[Dataset records]
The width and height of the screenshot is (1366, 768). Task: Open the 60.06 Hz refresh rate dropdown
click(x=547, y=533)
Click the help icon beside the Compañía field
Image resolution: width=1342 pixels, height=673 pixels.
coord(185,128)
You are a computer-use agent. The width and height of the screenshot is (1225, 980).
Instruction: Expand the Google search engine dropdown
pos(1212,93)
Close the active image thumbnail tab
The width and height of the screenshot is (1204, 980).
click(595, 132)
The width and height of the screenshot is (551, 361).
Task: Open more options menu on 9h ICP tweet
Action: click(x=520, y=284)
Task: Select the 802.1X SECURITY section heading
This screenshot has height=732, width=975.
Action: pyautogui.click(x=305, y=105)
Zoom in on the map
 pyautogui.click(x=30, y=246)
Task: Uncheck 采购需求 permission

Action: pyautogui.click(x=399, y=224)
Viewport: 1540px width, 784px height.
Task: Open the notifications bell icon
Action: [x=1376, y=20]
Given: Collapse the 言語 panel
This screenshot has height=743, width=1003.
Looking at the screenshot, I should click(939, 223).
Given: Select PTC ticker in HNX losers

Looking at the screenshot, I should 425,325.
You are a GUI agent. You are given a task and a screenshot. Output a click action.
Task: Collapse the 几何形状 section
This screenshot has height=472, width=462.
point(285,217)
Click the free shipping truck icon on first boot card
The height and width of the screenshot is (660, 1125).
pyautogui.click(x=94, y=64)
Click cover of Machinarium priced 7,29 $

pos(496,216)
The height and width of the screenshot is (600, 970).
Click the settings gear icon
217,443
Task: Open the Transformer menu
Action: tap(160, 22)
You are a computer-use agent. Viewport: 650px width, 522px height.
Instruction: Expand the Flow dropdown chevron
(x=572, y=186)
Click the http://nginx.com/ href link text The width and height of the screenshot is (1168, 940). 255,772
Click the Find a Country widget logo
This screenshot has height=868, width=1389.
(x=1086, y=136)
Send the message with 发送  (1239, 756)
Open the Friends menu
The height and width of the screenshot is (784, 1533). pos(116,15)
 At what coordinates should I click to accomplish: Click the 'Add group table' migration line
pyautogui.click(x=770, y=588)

> [HOW TO COMPLETE THIS TASK] Please count the lines above containing "section"; number only.

> [OUTPUT] 2